A single CentOS 5.2 x86_64 machine here is overloading our NetApp filer with
excessive NFS getattr, lookup and access operations. The weird thing is that
the number of these operations increases over time. I have an mrtg graph
(which I didn't want to attach here) showing e.g. 200 NFS Ops on Monday,
measured with filer-mrtg, going up to, e.g. 1200 in a straight line within
days. nfsstat -l on the filer proves beyond doubt that the load is caused by
this particular machine. dstat shows me which NFS operations are causing it.
date/time | null gatr satr look aces ...
10-09 12:22:52| 0 0 0 0 0
10-09 12:22:53| 0 525 0 602 602
10-09 12:22:54| 0 1275 0 1464 1438
10-09 12:22:55| 0 0 0 0 0
10-09 12:22:56| 0 0 0 0 0
10-09 12:22:57| 0 0 0 0 0
10-09 12:22:58| 0 238 0 270 270
10-09 12:22:59| 0 1461 0 1663 1660
10-09 12:23:00| 0 205 0 133 114
10-09 12:23:01| 0 0 0 0 0
10-09 12:23:02| 0 1 0 0 0
10-09 12:23:03| 0 0 0 0 0
10-09 12:23:04| 0 1411 0 1574 1574
10-09 12:23:05| 0 498 0 465 466
10-09 12:23:06| 0 0 0 0 0
10-09 12:23:07| 0 0 0 0 0
10-09 12:23:08| 0 0 0 0 0
10-09 12:23:09| 0 1082 0 1178 1192
10-09 12:23:10| 0 790 0 885 865
This behaviour is somehow tied to the Gnome desktop. I have other machines
running CentOS 5.2 x86_64 (at init level 3) which don't show this behaviour.
I also have CentOS 5.2 i386 machines which don't show it either. None of the
other machines on the lan show it - RHEL3 32 and 64bit, Solaris.
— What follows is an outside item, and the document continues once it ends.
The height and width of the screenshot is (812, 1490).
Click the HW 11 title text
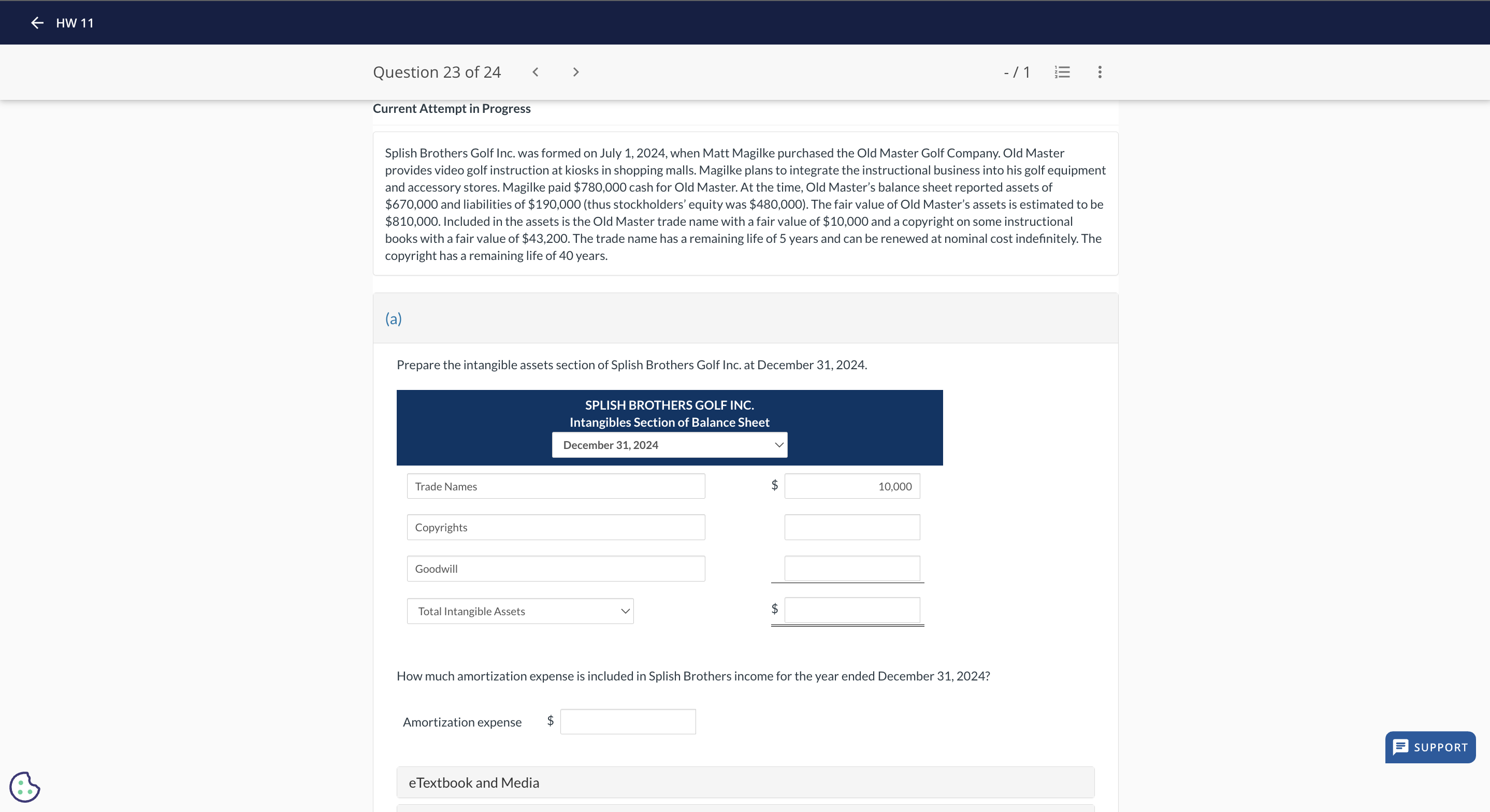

What I'd need is a monitoring tool than can tie the NFS ops to process ids
or applications. lsof isn't nearly as helpful here as I thought. I even copied
this workstation user's files to another account, logged in and ran the same
apps - and couldn't reproduce it.
Ideas? Essentially, this makes CentOS 64bit undeployable in our environemnt.